• Data for processing

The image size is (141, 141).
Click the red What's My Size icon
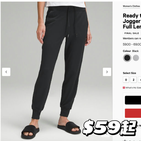pos(124,88)
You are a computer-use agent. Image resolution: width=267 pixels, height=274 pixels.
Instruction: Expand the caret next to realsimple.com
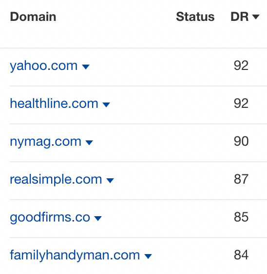[110, 181]
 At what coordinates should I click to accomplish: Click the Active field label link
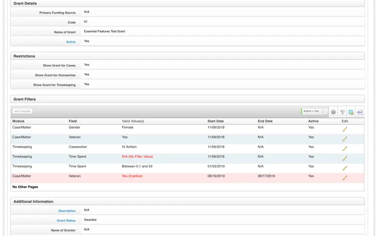pyautogui.click(x=71, y=42)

• Your task
Write down exactly the lines running from the line with "At what coordinates" through the end of the material, both ends included, and none of the pictures.

• Result for this exercise
 At what coordinates should I click to accomplish: Click the Active field label link
pyautogui.click(x=71, y=42)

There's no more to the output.